• PROBLEM: List every line in the data below that contains the string "height", copying each one in full. Case counts, so only matches with identical capitalization qualify.

• THE RECORDS:
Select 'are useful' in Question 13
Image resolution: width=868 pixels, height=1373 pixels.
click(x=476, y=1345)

==

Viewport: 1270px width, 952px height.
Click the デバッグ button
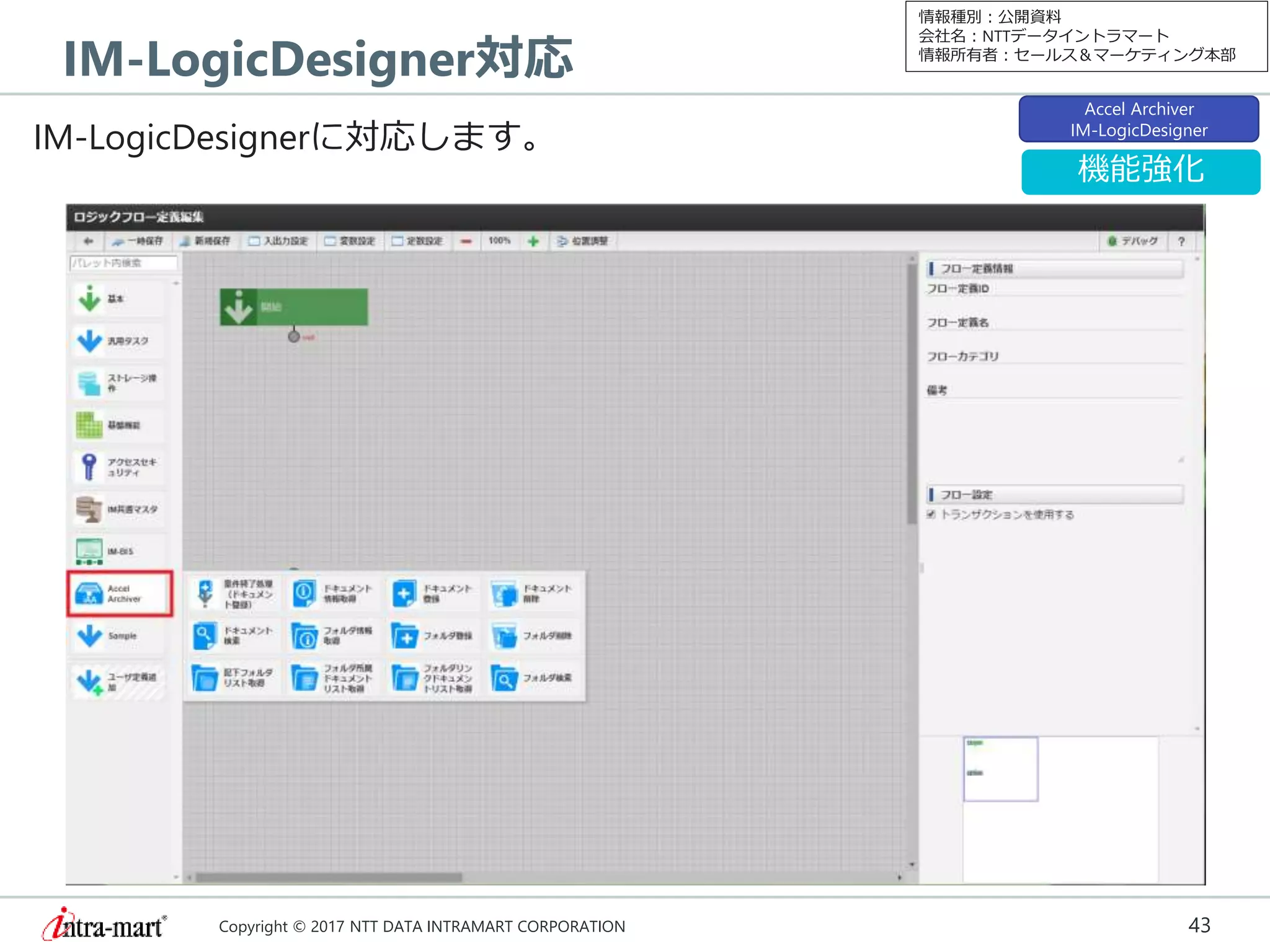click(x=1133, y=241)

• THE ANSWER:
Image resolution: width=868 pixels, height=1373 pixels.
Viewport: 1270px width, 952px height.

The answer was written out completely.